Identification of potential traumatic spinal cord injury related circular RNA-microRNA networks by sequence analysis
10.7507/1002-1892.201905079
- Author:
Wenzhao WANG
1
Author Information
1. Department of Orthopedics, West China Hospital, Sichuan University
- Publication Type:Journal Article
- Keywords:
circular RNA;
microRNA;
regulatory network;
Traumatic spinal cord injury
- From:
Chinese Journal of Reparative and Reconstructive Surgery
2020;34(2):213-219
- CountryChina
- Language:Chinese
-
Abstract:
Objective: To systematically profile and characterize the circular RNA (circRNA) and microRNA (miRNA) expression pattern in the lesion epicenter of spinal tissues after traumatic spinal cord injury (TSCI) and predict the structure and potential functions of the regulatory network. Methods: Forty-eight adult male C57BL/6 mice (weighing, 18-22 g) were randomly divided into the TSCI ( n=24) and sham ( n=24) groups. Mice in the TSCI group underwent T 8-10 vertebral laminectomy and Allen's weight-drop spinal cord injury.

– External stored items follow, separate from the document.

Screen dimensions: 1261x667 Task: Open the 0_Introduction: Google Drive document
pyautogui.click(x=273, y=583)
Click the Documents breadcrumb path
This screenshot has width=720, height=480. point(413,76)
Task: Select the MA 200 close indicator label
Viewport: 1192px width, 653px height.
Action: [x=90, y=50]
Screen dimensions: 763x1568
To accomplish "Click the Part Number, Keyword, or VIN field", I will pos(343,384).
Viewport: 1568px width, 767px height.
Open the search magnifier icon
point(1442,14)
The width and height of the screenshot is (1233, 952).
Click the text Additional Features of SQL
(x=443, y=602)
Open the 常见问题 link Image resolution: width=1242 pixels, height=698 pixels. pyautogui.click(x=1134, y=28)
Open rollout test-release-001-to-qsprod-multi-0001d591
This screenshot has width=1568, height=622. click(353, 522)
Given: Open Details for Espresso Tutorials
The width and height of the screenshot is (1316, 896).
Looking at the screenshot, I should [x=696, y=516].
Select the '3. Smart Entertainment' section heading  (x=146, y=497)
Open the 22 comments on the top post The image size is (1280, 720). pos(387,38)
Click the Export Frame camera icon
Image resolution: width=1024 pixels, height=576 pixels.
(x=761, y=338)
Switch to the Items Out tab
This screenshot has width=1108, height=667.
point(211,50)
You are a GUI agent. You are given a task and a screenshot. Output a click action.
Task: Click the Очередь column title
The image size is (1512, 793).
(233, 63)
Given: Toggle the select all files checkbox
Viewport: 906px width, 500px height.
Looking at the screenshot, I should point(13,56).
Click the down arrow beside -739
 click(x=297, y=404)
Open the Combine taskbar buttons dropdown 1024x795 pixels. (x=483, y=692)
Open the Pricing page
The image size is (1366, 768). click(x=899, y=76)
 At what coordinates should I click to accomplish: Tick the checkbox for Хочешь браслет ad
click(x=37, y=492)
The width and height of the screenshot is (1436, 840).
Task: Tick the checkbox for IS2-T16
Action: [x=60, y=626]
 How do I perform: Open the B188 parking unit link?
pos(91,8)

Mice in the sham group underwent the same laminectomy without TSCI. The spinal tissues were harvested after 3 days. Some tissues were stained with HE staining to observe the structure. The others were used for sequencing. The RNA-Seq, gene ontology (GO) analysis, and circRNA-miRNA network analyses (TargetScan and miRanda) were used to profile the expression and regulation patterns of network of mice models after TSCI. Results: HE staining showed the severe damage to the spinal cord in TSCI group compared with sham group. A total of 17 440 circRNAs and 1 228 miRNAs were identified. The host gene of significant differentially expressed circRNA enriched in the cytoplasm, associated with positive regulation of transcription and protein phosphorylation. mmu-miR-21-5p was the most significant differentially expressed miRNA after TSCI, and circRNA6730 was predicted to be its targeted circRNA. Then a potential regulatory circRNA-miRNA network was constructed. Conclusion: The significant differentially expressed circRNAs and miRNAs may play important roles after TSCI. A targeted interaction network with mmu-miR-21-5p at the core of circRNA6730 could provide basis of pathophysiological mechanism, as well as help guide therapeutic strategies for TSCI.